Bulls win the jumpball!!!!


----------



## truebluefan (May 27, 2002)

Down by only 4.


----------



## ndistops (Oct 31, 2005)

KIRK WINS! :biggrin: 

Bulls go into the 4th down only four, very nice!


----------



## evalam23 (Feb 2, 2004)

When shaq comes back in, Tyson or someone else needs to run him on all defensive boards, need to tire the big boy down.


----------



## spongyfungy (Oct 22, 2003)

Fitch brings it up. Hinrich Pargo Gordon. Songaila Chandler in.

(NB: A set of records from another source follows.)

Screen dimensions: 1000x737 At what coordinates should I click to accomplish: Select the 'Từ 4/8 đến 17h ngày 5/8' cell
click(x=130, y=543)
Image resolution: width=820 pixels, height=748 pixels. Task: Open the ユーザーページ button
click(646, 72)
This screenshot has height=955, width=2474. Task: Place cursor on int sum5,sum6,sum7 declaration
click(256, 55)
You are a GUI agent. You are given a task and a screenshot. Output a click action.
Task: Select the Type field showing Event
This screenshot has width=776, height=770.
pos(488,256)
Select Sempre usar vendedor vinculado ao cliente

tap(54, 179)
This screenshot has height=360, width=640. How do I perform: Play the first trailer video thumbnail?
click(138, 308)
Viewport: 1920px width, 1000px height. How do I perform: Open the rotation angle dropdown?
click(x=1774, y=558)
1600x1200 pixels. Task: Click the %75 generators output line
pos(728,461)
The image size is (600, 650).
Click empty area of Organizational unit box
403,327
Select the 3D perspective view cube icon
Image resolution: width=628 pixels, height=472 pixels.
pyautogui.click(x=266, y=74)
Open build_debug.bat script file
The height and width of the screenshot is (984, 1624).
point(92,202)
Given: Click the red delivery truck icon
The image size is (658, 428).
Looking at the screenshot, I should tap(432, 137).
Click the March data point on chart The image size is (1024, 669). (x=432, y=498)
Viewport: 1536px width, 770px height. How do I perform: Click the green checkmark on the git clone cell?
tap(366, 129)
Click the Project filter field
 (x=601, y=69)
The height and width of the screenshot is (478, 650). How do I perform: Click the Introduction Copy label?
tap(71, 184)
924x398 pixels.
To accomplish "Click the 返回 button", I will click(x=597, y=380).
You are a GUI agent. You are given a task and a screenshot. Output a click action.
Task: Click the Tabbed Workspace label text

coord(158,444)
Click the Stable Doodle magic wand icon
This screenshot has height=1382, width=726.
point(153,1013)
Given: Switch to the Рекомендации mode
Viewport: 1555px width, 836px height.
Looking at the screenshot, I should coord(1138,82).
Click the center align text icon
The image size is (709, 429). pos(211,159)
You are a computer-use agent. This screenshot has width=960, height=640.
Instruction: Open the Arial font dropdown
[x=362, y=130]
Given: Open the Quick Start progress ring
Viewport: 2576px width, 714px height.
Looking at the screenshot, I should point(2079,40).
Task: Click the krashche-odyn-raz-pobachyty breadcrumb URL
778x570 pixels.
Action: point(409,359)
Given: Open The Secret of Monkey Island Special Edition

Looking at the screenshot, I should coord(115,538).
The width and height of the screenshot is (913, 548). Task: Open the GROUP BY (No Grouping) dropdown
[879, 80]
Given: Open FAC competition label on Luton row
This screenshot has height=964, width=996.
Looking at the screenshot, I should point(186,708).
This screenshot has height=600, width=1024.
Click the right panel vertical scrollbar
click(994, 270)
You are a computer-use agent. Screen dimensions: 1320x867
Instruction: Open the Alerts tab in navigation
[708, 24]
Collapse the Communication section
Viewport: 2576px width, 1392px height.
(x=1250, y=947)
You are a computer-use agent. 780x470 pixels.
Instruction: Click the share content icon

Shaq. turnaround floater. MISS.

Hinrich brings it up.
Songaila off a screen jumper MISS>


----------



## spongyfungy (Oct 22, 2003)

Wade pull up jumper. GOOD.

Hinrich up top to Gordon. Songaila drives and gets fouled before the shot. Foul is on Walker.


----------



## spongyfungy (Oct 22, 2003)

Misses the first FT. What is up with these missed FT's???


----------



## darlets (Jul 31, 2002)

spongyfungy said:


> Wade and Hinrich tangle. jumpball!!!!
> 
> whoever wins this jumpball was the better draft pick!


lol


----------



## BullSoxChicagosFinest (Oct 22, 2005)

Awww, that's bogus


----------



## spongyfungy (Oct 22, 2003)

Makes the second. 13 pts for Darius.

Fitch brings it up against Gordon. Gordon almost steals it. payton pulls up for the jumper GOOD.

73-66 4th 10:21.

Chandler steals the ball. for three. Wade blocked it.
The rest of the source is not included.